» Work instructions: Reproduce verbatim the items from the line containing "Image resolution: width=615" through the line containing "(x=64, y=106)", including both of those lines.

= = = =

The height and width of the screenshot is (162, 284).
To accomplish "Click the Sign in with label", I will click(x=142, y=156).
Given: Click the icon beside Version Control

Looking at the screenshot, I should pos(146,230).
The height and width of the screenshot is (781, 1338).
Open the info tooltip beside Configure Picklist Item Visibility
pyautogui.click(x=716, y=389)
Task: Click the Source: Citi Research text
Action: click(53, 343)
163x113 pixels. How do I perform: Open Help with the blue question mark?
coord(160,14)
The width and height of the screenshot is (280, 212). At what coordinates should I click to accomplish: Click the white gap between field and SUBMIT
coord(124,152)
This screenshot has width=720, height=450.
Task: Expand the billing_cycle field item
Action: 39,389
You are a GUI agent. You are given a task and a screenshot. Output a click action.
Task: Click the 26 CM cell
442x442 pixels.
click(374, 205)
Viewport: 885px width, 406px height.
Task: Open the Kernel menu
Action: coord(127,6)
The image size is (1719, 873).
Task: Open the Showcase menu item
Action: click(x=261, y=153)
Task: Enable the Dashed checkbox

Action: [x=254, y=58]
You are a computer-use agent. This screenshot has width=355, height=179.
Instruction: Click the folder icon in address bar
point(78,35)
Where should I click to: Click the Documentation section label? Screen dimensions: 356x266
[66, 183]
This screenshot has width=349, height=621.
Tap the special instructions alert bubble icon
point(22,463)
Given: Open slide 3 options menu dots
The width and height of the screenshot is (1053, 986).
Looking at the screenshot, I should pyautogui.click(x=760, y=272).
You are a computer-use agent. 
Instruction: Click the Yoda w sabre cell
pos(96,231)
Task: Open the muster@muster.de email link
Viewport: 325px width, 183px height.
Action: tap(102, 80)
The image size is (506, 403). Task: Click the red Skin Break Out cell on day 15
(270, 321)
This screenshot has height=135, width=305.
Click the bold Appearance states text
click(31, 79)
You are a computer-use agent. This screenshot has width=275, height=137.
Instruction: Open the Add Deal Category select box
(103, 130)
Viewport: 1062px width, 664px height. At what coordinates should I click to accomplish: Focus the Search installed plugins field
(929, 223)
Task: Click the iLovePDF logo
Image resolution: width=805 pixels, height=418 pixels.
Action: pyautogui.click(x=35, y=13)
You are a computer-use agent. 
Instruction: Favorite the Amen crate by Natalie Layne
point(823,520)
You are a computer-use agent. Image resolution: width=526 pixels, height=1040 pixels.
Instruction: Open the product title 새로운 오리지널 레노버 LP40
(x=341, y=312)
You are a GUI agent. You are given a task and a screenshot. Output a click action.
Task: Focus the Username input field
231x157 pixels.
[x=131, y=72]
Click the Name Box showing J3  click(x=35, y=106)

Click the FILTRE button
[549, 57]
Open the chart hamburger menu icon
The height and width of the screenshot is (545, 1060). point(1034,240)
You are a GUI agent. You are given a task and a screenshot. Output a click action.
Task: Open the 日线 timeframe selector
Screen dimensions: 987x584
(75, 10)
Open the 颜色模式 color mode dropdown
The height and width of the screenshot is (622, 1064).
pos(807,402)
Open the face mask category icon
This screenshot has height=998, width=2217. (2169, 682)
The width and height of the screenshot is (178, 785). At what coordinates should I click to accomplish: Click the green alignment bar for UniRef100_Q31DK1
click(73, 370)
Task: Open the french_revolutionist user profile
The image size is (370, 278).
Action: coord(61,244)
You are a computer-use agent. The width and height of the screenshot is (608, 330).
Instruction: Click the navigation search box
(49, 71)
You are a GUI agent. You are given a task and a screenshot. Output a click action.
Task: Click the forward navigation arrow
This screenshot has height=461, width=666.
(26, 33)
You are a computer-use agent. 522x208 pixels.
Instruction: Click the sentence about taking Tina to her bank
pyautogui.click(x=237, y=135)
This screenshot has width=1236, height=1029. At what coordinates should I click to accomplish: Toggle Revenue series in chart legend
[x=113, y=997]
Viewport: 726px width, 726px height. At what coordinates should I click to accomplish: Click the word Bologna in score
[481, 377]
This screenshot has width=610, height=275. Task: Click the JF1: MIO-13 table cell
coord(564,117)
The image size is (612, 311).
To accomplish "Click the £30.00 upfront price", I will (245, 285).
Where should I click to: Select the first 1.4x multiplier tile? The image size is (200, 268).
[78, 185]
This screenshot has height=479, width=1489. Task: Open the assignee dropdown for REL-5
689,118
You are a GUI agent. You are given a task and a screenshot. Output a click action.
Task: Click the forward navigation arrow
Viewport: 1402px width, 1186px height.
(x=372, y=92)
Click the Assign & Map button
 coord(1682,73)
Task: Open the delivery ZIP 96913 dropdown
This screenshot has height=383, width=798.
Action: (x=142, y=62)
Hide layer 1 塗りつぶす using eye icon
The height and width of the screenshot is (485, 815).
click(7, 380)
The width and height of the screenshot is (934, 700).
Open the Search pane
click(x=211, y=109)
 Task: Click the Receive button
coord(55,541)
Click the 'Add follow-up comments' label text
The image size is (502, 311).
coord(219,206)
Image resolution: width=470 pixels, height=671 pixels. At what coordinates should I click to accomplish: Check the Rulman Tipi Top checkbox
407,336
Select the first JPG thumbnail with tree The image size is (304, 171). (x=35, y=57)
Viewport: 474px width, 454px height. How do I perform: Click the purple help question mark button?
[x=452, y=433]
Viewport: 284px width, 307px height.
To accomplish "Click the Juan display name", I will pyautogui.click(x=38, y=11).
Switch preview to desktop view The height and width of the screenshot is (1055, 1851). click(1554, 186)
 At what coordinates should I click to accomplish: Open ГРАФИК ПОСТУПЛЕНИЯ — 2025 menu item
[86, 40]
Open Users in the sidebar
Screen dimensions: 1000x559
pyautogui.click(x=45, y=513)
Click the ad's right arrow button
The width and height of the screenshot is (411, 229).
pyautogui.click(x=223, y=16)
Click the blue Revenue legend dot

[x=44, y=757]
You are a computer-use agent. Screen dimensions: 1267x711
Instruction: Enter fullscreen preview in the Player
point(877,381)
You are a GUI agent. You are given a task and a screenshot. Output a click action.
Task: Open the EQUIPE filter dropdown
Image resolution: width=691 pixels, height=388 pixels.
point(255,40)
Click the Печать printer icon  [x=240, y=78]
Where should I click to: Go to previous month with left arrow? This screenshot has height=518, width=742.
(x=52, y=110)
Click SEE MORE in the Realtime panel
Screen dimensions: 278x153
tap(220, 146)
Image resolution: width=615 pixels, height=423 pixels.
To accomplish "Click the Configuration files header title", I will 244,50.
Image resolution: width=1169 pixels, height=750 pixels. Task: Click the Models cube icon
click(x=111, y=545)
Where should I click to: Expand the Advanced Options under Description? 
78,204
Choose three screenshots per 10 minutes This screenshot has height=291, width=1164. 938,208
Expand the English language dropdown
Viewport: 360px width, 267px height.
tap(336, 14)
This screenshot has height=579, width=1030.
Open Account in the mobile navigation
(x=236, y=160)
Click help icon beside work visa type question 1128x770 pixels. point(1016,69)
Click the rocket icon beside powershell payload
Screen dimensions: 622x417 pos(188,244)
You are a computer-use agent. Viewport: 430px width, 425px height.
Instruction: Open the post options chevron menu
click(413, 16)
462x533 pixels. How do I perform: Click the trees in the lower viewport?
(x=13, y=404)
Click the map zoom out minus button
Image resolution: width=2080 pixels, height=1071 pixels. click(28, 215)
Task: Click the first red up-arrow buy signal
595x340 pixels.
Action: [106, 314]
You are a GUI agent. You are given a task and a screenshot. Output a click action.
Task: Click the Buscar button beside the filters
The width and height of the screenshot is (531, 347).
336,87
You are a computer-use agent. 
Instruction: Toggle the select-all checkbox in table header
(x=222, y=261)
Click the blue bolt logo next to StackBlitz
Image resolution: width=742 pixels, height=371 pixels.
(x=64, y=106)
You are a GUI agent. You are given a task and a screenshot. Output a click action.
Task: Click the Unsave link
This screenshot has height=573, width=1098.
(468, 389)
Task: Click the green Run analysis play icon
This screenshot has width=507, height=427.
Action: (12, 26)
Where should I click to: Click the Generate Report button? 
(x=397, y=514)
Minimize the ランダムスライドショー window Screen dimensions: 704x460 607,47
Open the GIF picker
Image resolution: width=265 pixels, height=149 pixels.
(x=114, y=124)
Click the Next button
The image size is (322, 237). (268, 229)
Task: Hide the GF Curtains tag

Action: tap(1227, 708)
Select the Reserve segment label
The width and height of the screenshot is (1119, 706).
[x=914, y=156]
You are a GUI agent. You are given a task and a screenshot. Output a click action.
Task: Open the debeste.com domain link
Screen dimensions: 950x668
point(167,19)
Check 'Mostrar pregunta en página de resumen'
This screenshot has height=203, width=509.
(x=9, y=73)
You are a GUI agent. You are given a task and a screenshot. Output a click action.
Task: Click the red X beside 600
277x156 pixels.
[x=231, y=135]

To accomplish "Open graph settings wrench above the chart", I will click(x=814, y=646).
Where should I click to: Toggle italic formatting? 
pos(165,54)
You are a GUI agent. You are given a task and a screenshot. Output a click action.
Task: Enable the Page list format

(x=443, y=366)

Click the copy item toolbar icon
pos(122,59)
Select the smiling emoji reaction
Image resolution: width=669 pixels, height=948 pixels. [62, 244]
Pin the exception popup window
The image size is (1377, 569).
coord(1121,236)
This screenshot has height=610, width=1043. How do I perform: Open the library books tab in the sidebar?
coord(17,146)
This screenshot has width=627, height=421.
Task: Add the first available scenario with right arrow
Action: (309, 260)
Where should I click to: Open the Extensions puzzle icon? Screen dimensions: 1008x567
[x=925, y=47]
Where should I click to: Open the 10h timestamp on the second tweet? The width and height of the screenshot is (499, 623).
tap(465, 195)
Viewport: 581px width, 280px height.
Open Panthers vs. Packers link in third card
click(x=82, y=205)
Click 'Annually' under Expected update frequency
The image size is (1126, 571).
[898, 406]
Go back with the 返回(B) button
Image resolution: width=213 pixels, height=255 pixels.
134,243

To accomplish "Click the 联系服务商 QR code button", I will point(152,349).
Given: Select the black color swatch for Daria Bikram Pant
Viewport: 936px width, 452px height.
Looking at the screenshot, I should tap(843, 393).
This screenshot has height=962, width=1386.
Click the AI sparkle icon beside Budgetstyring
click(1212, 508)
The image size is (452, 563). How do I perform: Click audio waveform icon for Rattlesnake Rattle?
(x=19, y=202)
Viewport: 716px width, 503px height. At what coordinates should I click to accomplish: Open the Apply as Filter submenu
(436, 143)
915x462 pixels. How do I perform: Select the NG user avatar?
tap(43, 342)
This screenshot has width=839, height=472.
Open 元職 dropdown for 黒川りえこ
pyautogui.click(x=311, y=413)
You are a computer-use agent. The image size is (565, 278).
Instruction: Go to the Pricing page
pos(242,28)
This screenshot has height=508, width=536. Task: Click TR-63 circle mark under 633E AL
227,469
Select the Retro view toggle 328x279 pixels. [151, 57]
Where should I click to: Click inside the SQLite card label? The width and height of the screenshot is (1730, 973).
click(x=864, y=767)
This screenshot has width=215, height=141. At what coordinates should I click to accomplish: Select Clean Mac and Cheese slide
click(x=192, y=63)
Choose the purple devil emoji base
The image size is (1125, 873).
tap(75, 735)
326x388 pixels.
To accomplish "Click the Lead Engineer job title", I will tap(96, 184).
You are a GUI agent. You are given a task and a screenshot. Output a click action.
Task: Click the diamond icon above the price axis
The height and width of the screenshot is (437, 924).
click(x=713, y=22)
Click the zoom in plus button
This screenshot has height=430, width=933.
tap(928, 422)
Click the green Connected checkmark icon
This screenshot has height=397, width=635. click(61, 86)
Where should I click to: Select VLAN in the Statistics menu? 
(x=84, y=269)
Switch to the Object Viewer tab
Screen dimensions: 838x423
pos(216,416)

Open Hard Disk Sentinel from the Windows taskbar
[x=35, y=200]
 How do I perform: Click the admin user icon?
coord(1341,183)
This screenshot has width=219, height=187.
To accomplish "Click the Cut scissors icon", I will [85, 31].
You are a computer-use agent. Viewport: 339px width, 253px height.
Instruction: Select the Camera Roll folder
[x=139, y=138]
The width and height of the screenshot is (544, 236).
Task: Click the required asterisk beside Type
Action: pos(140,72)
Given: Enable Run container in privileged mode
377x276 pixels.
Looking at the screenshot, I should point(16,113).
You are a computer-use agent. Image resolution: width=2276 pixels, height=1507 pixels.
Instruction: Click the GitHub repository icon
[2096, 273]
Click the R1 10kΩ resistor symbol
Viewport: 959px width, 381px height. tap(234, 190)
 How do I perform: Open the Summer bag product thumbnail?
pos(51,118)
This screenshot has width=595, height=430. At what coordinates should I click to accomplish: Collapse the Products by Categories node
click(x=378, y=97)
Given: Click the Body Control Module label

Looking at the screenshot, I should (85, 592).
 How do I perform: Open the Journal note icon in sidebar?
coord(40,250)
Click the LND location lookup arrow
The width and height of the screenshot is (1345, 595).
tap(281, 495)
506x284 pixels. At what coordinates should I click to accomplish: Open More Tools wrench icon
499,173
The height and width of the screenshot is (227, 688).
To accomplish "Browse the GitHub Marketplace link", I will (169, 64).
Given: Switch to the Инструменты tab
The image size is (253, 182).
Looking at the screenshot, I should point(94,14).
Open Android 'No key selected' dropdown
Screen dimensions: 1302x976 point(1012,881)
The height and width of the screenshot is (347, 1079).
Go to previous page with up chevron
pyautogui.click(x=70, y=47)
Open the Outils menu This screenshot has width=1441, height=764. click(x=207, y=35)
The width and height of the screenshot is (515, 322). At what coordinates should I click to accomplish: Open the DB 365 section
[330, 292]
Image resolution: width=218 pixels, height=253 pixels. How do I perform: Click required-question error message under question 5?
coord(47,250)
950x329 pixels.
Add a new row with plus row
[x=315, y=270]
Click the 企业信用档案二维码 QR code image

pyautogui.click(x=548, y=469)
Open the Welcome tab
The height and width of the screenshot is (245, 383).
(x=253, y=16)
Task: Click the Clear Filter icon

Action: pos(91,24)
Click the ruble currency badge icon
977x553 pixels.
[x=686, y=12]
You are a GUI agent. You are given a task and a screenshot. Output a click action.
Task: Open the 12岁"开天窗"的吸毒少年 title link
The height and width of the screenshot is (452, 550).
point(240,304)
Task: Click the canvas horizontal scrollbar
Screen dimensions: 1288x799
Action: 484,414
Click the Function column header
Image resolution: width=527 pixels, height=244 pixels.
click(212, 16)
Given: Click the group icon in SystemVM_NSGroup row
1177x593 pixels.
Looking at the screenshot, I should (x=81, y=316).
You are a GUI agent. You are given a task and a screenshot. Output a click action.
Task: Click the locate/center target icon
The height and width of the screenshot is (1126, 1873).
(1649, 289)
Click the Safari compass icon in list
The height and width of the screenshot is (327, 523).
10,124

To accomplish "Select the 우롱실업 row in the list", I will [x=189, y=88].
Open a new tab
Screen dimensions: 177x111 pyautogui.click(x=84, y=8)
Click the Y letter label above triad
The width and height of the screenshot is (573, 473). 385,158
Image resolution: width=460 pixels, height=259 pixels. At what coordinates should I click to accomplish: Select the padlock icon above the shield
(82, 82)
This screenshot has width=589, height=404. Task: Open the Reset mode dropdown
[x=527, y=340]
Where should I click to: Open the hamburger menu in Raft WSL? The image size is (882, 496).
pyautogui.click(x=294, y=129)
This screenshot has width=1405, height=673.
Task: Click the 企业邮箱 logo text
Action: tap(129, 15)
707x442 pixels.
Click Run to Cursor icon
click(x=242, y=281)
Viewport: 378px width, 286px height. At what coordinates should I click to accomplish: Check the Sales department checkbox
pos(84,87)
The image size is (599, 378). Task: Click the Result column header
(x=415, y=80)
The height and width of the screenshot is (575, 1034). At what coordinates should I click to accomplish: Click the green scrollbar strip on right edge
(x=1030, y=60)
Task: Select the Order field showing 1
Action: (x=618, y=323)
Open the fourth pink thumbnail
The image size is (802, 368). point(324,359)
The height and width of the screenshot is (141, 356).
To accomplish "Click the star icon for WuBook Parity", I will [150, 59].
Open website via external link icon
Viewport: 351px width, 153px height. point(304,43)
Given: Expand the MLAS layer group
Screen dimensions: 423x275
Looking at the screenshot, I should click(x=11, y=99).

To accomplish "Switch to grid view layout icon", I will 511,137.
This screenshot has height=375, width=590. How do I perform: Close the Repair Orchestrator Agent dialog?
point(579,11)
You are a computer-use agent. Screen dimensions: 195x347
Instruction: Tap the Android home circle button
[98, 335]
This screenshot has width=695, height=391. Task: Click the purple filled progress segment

= = = =

» The output:
Image resolution: width=615 pixels, height=423 pixels.
To accomplish "Click the Configuration files header title", I will 244,50.
Image resolution: width=1169 pixels, height=750 pixels. Task: Click the Models cube icon
click(x=111, y=545)
Where should I click to: Expand the Advanced Options under Description? 
78,204
Choose three screenshots per 10 minutes This screenshot has height=291, width=1164. 938,208
Expand the English language dropdown
Viewport: 360px width, 267px height.
tap(336, 14)
This screenshot has height=579, width=1030.
Open Account in the mobile navigation
(x=236, y=160)
Click help icon beside work visa type question 1128x770 pixels. point(1016,69)
Click the rocket icon beside powershell payload
Screen dimensions: 622x417 pos(188,244)
You are a computer-use agent. Viewport: 430px width, 425px height.
Instruction: Open the post options chevron menu
click(413, 16)
462x533 pixels. How do I perform: Click the trees in the lower viewport?
(x=13, y=404)
Click the map zoom out minus button
Image resolution: width=2080 pixels, height=1071 pixels. click(28, 215)
Task: Click the first red up-arrow buy signal
595x340 pixels.
Action: [106, 314]
You are a GUI agent. You are given a task and a screenshot. Output a click action.
Task: Click the Buscar button beside the filters
The width and height of the screenshot is (531, 347).
336,87
You are a computer-use agent. 
Instruction: Toggle the select-all checkbox in table header
(x=222, y=261)
Click the blue bolt logo next to StackBlitz
Image resolution: width=742 pixels, height=371 pixels.
(x=64, y=106)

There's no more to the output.